**Objectives**
1: In the Dundee diary entry, what did the security guard say the Castle is now used as?
2: Update the Dundee diary entry by giving it again from "Dunlaw House. The" through "daughter, Edie (14).", with "grandchildren" changed to "grandkids".

**Source excerpt**

_ _ _ _ _ _ _

Friday Night, March 14, 2003 7:45 p.m.
Dunlaw House. The Studio.

It’s evening. Dundee’s lights are shining below us, and I’m here with my two grandchildren, Xylia (11) and Nathan (9) while my daughters Stephanie and Nan go off to look for the last of my family coming over – my eldest daughter Tina, and her daughter, Edie (14).

I’m a wee bit worried. Tina sometimes has so many other things on her mind that she might have misplaced a minor detail – like where we’re staying in Dundee.

Stephanie tells me I shouldn’t worry because Tina and Edie didn’t leave Las Vegas until 5 last night, so we might reasonably not expect them off the Edinburgh train till about 9 or so tonight. So, they’ve gone off for another stroll “doon the toon beh the Conshie Brae”. This is a testament to the safety of Dundee’s streets that none of us thinking anything of our little forays after dark. And the reason they’re planning to take a taxi back has everything to do with the steepness of the Conshie and nothing to do with fears for personal safety.

Anyhow, today’s adventures –

My family all ordered a Dunlaw Scottish breakfast and cleared away in fine fashion their cereal, juice, toast, tea, coffee, eggs, sausage, bacon, grilled tomatoes, and fruit. We only passed on the black pudding (the girls were game until they learned what made it black) and beans (which we all know is meant to be eaten for supper, on toast!)

After breakfast we were out the door. Pointing out the family related (really me I realize) sites, I took them down Barrack Street to the “Berrick” Park (I never called it Dudhope Park) and the fine Castle located there. My chums and I used to play in the forecourt there on swings, seesaw, roundabout and maypole and perform on the stage put up there in the summers for children programs and activities by the parks and recreation department. Once, since the Castle has been at one time headquarters for the local force of the Black Watch we were allowed inside to see the Iron Maiden housed there. I told my family about this thrilling medieval instrument of torture and death and half hoped it would still be there, perhaps encased in glass, just for me to show it off.

The Castle is more lovely with its white painted exterior than I remember from my childhood days and it certainly has been restored and seemed to be in use with two full parking lots, one where my playground had been. I was a wee bit surprised not to see any National Trust for Scotland signs quoting opening hours and visitor fees; but breezed in with my family anyhow. The security guard there told us the Castle was now an extension building for classes of the University of Abertay. Good to see an historic monument become part of Scotland’s educational future. But, sadly, I learned my old friend the Iron Maiden was no longer there. “Probably,” said the guard, “it just rusted away somewhere.”

We then headed over toward the City Museum, passing the Breadalbane and taking a picture of the children on the paving stones where their grandfather, whom they never knew because he died so young, and I had stood when we had our wedding lunch there over 37 years ago.

_ _ _ _ _ _ _

**Information provided**
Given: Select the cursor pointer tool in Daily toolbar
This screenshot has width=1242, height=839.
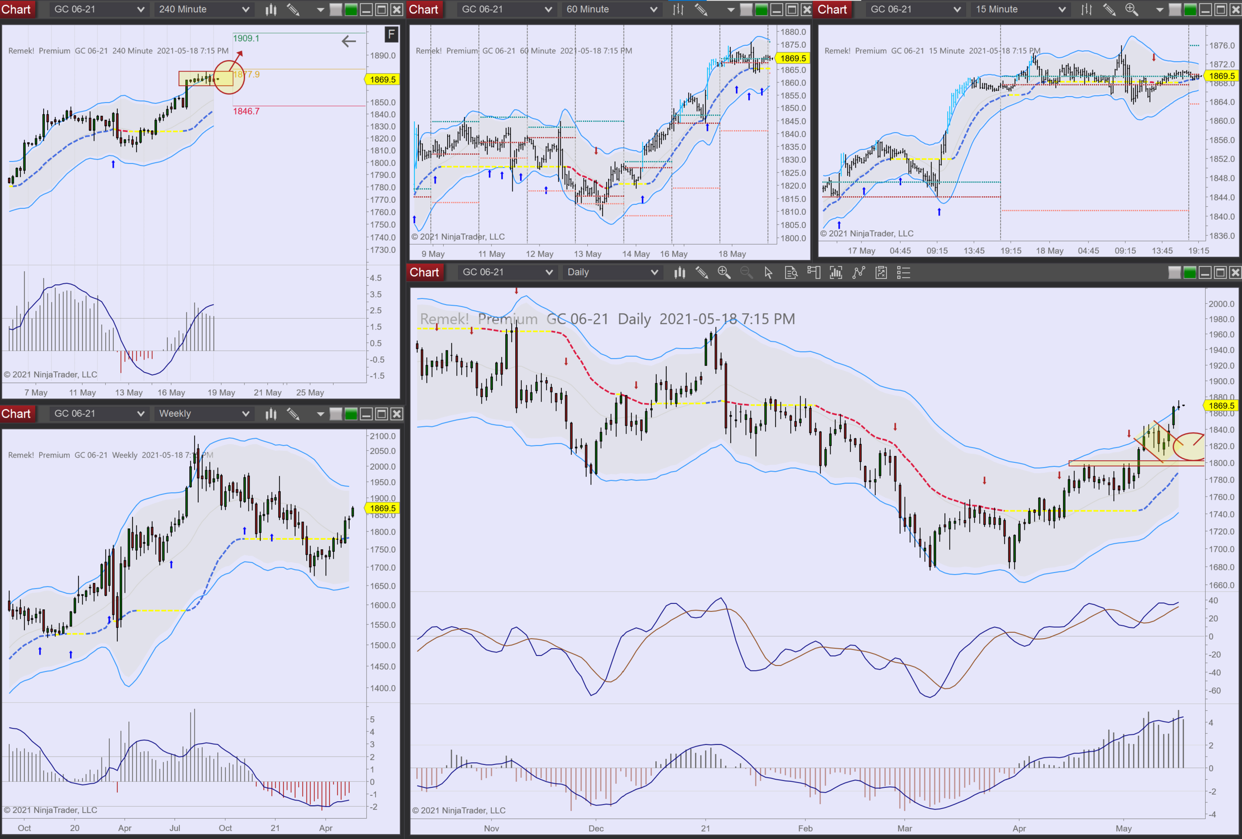Looking at the screenshot, I should click(768, 273).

_ _ _ _ _ _ _

**Written responses**
1: An extension building for classes of the University of Abertay.

2:
Dunlaw House. The Studio.

It’s evening. Dundee’s lights are shining below us, and I’m here with my two grandkids, Xylia (11) and Nathan (9) while my daughters Stephanie and Nan go off to look for the last of my family coming over – my eldest daughter Tina, and her daughter, Edie (14).